Measures to help avoid breathing problems Making breathing easier

This page outlines measures to help avoid breathing problems.

Healthy eating

It is important to eat a sensible, balanced diet. Obesity should be avoided as it impedes breathing and increases the work of the respiratory muscles. It may also increase a tendency to obstructive sleep apnoea. Remember that it is always easier to prevent obesity than to lose weight! Constipation leading to abdominal distension is not only uncomfortable but reduces diaphragm movement. It is best dealt with by a good fibre intake, although sometimes mild laxatives are needed.

Influenza and pneumococcal vaccine

The influenza (flu) and pneumococcal vaccines are recommended for individuals with breathing problems. These vaccines are not 100% effective, but will significantly reduce the risk of infection. The influenza vaccine is given once a year, usually in October. The pneumococcus bacterium is one of the most common causes of bacterial pneumonia. The pneumococcal vaccine lasts about five to eight years and in some people does not need to be repeated as protection remains long term. Both vaccines can be given by your GP and are very safe, however individuals who are allergic to eggs should not receive them.

Breathing exercises and physiotherapy

Deep breathing helps to fully inflate the lungs and puts the lungs, respiratory muscles and chest wall through a good range of movement. Assisted coughing or ‘huffing’ is especially beneficial in clearing secretions at the time of a chest infection. Huffing is achieved by taking a few deep breaths and then forcing the air out as rapidly as possible with the mouth open. Phlegm is shifted from deep within the lungs to the main airways and then can be expectorated more easily. A family member or friend can help expand the chest in this region by placing their hands over the lower rib cage. Your physiotherapist will advise on breathing exercises and other forms of treatment if appropriate, such as postural drainage and chest clapping if secretions are excessive. Cough assist devices such as the In-Exsufflator may be of value in some individuals with a weak cough (see below).

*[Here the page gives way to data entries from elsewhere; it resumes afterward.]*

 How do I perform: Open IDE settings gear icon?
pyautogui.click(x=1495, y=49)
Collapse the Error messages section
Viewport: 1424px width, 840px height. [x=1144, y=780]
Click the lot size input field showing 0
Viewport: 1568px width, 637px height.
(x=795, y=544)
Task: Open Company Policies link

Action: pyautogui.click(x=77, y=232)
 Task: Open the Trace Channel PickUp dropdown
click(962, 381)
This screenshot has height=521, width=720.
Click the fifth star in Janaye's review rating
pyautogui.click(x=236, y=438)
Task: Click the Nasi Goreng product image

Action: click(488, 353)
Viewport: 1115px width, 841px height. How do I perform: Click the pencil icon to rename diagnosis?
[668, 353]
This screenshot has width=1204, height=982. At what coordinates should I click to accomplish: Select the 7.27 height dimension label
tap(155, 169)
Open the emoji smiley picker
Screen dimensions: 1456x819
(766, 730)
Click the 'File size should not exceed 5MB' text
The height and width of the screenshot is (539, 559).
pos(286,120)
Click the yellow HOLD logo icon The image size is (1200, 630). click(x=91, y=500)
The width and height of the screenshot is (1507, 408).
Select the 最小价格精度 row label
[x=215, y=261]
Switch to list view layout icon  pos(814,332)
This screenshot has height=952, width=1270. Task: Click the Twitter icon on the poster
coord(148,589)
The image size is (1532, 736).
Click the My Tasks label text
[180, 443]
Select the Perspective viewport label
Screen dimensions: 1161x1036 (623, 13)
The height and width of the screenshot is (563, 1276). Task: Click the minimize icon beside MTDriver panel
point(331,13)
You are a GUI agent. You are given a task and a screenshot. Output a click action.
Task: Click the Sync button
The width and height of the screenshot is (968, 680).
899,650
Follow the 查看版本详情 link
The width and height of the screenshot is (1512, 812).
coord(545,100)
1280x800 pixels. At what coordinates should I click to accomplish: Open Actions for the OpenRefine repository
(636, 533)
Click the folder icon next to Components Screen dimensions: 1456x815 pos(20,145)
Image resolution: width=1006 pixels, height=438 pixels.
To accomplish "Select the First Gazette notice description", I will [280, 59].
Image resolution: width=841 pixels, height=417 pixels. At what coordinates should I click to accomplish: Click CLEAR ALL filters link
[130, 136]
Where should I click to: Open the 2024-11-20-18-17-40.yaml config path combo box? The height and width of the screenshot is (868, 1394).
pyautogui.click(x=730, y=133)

Confidence about breathing can be boosted by breathing control advice and activities such as singing and playing the musical instruments like the recorder. Some respiratory muscle training devices have been developed, but evidence to support respiratory muscle training is not conclusive.

Posture and curvature of the spine

Good posture is essential to allow the rib cage to expand optimally. It requires attention in the sitting, lying and standing positions. For wheelchair users appropriate special seating not only improves posture and comfort but may prevent the development of skeletal deformity. Around half of boys with Duchenne muscular dystrophy develop a significant curvature of the spine (scoliosis) and a scoliosis is relatively common in other neuromuscular disorders which arise before adolescence. Surgical correction of the scoliosis is used in some individuals to stabilise the spine and prevent further loss of lung volume. However spinal surgery does not prevent further loss of lung capacity when it is caused by progressive muscle weakness.